Hani Amerika ve Rusya ile ayrı ayrı mutabakatlar imzalamıştık, buna göre YPG-PKK’yı 30 kilometre geriye çekeceklerdi... Oysa YPG olduğu yerde duruyor, bu da yetmiyormuş gibi Rusya YPG’yi eğitmeye ve onlarla iş tutarak Esad rejimini sınırımıza yerleştirmeye devam ediyor. Öyle anlaşılıyor ki bütün dostluk gösterilerine rağmen, Rusya ve ABD aralarındaki zımni anlaşmayla Suriye’deki varlıklarını daha da tahkim ederek bizi sessiz sedasız devre dışı bırakmış bulunuyorlar.

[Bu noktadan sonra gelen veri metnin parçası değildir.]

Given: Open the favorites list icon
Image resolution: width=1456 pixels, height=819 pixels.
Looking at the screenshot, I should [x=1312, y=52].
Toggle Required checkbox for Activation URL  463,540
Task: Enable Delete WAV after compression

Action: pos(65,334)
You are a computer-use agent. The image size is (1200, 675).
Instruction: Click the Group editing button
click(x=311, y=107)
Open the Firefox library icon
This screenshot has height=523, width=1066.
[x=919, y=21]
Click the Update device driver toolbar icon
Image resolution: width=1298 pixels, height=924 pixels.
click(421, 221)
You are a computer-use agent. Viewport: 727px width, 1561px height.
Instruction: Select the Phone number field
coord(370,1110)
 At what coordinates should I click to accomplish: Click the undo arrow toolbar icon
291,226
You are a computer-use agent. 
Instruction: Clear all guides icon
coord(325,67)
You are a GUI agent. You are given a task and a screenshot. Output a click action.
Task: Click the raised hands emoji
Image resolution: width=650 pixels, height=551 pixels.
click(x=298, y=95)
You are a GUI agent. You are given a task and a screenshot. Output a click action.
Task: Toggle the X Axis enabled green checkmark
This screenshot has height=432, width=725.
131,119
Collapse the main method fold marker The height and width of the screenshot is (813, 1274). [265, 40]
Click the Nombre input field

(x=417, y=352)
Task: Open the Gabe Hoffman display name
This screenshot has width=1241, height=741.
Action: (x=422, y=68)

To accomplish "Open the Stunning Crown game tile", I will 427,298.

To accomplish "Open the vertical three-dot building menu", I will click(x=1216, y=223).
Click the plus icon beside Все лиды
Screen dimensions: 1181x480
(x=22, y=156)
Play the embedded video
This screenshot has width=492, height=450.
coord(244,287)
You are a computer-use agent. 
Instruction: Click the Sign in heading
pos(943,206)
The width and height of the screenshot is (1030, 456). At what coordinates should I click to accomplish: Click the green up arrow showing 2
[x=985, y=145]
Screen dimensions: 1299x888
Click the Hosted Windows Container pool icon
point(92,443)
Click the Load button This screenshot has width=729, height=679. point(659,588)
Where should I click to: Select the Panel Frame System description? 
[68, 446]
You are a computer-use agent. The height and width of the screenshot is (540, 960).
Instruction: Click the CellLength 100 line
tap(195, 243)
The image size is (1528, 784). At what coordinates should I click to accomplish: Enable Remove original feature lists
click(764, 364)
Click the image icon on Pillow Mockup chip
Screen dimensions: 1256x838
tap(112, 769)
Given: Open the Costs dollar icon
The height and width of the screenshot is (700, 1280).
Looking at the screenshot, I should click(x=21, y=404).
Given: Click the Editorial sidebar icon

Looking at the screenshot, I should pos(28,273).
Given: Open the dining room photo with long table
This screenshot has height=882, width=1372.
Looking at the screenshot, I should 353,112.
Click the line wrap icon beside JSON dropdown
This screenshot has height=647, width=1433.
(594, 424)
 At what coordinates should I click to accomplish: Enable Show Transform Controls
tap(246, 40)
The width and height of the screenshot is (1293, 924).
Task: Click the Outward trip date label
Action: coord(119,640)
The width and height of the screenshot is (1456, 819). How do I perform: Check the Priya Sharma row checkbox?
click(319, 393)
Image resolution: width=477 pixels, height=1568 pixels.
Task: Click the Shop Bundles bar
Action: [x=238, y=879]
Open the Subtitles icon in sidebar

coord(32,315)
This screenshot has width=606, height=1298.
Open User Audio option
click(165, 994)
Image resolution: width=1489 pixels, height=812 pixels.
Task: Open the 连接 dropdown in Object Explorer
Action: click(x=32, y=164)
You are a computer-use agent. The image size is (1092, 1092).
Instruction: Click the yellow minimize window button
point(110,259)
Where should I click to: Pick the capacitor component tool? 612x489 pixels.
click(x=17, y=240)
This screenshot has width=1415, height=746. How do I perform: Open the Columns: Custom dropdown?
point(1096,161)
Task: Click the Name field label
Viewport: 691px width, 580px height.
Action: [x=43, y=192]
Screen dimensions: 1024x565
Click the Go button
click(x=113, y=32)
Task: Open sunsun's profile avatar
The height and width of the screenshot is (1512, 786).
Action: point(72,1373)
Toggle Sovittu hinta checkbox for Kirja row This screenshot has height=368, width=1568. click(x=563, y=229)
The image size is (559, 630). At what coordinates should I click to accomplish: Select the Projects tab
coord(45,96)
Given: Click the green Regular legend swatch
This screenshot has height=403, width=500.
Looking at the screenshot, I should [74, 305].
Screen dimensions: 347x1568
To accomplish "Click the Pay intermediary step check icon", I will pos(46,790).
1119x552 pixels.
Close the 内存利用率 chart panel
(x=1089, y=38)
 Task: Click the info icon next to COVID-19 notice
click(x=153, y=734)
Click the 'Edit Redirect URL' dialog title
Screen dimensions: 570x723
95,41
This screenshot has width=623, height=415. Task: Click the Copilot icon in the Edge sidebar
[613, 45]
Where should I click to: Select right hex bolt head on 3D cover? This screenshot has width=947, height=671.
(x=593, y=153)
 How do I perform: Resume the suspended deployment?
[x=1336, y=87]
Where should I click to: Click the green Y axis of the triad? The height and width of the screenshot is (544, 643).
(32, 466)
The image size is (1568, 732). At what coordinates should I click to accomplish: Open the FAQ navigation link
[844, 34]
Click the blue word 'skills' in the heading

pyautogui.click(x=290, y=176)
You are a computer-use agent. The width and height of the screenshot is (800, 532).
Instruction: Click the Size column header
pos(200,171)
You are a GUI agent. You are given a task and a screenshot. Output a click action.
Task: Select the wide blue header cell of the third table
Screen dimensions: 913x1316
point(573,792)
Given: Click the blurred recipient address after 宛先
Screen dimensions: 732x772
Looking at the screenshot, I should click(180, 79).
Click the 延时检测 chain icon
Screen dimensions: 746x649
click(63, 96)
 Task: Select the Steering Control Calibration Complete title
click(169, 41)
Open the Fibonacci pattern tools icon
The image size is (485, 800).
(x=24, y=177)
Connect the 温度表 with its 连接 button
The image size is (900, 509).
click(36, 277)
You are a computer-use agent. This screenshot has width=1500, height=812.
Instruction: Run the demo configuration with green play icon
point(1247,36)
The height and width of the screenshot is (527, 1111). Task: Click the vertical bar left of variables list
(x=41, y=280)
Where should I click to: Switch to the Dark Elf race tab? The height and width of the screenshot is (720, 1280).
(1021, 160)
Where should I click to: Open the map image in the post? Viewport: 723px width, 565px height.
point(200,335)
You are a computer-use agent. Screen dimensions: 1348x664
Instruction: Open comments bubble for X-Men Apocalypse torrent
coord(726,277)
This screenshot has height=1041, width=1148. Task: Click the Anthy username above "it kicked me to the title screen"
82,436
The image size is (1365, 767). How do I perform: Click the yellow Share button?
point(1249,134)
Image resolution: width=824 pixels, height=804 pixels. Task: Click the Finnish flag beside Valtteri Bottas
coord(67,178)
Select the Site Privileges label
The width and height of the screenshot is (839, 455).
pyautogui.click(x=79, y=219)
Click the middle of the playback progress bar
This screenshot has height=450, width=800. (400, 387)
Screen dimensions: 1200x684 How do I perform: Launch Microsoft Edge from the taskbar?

Maalesef Suriye’de askeri ve politik hedeflerine ulaşamayan Türkiye, Libya’ya çıkartmaya yapmaya hazırlanıyor, ama Libya’da diplomasi kartlarımızın gücü daha zayıf. Çünkü bu kez ABD, Rusya, AB ve Arap ülkeleri dahil önemli güç merkezlerini karşımıza almış bulunuyoruz. Mesela Suriye’deki partnerimiz Libya’da artık bizimle değil, bize düşmanlık besleyen Hafter’le birlikte... Eğer Libya’da Ulusal Mutabakat Hükümeti kaybederse, doğal olarak biz de onunla birlikte kaybetmiş olacağız. Elbette Türkiye’nin Doğu Akdeniz’deki enerji denkleminde yer alma hakkı var ve bunun mücadelesini de vermek durumunda. Ancak bütün bu adımları atarken, uluslararası camiayı karşımıza almak gibi bir lüksümüz de yok. Ne yazık ki son dönemde dış politikada dostlarımızı azaltan bir diplomasi fotoğrafıyla karşı karşıyayız. Unutmayalım ki Montrö’yü çöpe atma gibi absürt işlerle uğraşmak, dostlarımızı arttırmak için bir fayda sağlamayacaktır. Hele “S-400’leri aldık, yenilerini de alırız” diyerek ABD yaptırımlarına meydan okumak hiç değil...
Şu anda adeta yedi düvele karşı adeta savaş açmış durumdayız. Avrupa Birliği’ne kızgınız, Ortadoğu’da Katar dışında neredeyse hiçbir dostumuz kalmamış durumda. Amerika’da ise bir tek tutunacak dalımız Trump var, onun da yarın rüzgar tersten estiğinde nereye döneceğinden emin değiliz.
Maalesef dış politikada meydan okumanın bir strateji haline gelmesi, Türkiye’yi gerek bölgesel, gerekse küresel ölçekte bir yalnızlık koridoruna hapsetmiş bulunuyor. Hiçbir diplomasi bilgisine sahip olmayan insanların bile farkında olduğu bir gerçek var ki, dış politikanın temel hedefi; uluslararası alanda devletin ve milletin başını derde sokmamak ve var olan sorunları diplomatik bir maharetle çözmektir.